Une enseigne du Crédit Agricole au Mans.
Une enseigne du Crédit Agricole au Mans. — GILE MICHEL/SIPA

FINANCES

Etats-Unis: Plus de 700 millions d'euros d'amende pour le Crédit Agricole

On reproche à la banque française d'avoir violé des embargos...

Huit cents millions de dollars (706 millions d'euros) et on n'en parle plus. La banque française Crédit agricole a accepté de payer cette somme aux autorités américaines pour clore les enquêtes de régulateurs sur des violations d’embargos contre l’Iran et le Soudan, a indiqué lundi à l’AFP une source proche du dossier.

Cet accord pourrait être annoncé dès ce mardi ou cette semaine, a ajouté sous couvert d’anonymat cette source, ajoutant que les deux parties sont tombées d’accord sur tous les points du compromis. Les autorités concernées sont le département de la Justice (DoJ), le régulateur des services financiers de New York (DFS), la Réserve fédérale (Fed) et le département du Trésor. Contacté par l’AFP, le DFS s’est refusé à tout commentaire. Le groupe Crédit agricole n’a pas répondu dans l’immédiat aux sollicitations de l’AFP.

Des banquiers mis à la porte

L’accord devrait être un « deferred prosecution agreement », c’est-à-dire un arrangement selon lequel la banque reconnaît des éléments et s’engage à ne plus commettre d’infractions similaires. Elle devrait promettre de renforcer dans ce cadre ses procédures de contrôle. En échange, les autorités devraient renoncer à la poursuivre au pénal. La banque mutualiste devrait échapper ainsi, selon la source, à un « plaider coupable » et n’aurait pas à requérir des dispenses spécifiques pour continuer à exercer certaines activités, comme gérer des actifs pour les fonds de pension.

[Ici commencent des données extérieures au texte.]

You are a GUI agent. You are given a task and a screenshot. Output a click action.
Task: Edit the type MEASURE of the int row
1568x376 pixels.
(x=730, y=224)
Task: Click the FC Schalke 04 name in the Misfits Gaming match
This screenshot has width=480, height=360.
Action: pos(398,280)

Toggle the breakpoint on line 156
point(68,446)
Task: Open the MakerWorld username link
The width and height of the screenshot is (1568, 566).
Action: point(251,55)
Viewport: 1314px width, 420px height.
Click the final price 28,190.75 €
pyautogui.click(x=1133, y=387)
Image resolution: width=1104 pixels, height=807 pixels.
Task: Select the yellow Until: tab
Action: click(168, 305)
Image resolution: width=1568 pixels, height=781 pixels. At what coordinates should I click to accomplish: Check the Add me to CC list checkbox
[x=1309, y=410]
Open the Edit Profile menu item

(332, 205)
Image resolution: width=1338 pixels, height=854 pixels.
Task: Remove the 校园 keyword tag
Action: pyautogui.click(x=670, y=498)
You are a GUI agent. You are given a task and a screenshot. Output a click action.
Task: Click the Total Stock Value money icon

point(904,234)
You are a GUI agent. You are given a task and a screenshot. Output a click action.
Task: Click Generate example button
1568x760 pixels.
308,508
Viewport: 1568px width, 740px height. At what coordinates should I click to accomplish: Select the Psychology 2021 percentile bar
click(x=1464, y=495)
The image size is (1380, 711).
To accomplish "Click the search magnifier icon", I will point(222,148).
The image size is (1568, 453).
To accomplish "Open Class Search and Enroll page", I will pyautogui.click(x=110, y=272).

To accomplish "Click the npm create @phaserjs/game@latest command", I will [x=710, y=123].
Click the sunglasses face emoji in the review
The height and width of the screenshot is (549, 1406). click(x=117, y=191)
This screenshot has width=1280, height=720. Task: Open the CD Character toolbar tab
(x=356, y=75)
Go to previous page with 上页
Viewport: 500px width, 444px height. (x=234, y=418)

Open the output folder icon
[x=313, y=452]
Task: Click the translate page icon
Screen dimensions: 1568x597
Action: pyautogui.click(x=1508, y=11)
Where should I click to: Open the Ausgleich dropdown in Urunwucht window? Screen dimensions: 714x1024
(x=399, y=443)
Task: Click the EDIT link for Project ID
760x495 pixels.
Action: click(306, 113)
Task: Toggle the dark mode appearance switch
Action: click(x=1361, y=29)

Plusieurs banquiers impliqués dans les transactions litigieuses ont quitté la banque, un seul est encore en place et devrait partir incessamment, d’après cette même source. Les autorités américaines accusent le Crédit agricole d’avoir transféré des milliards de dollars pour le compte d’entités soumises à des sanctions américaines en profitant d’une faille juridique aux Etats-Unis. L’enquête s’est concentrée sur des pays comme le Soudan, Cuba et l’Iran et sur des opérations qui auraient été effectuées entre 2003 et 2008, selon ces sources.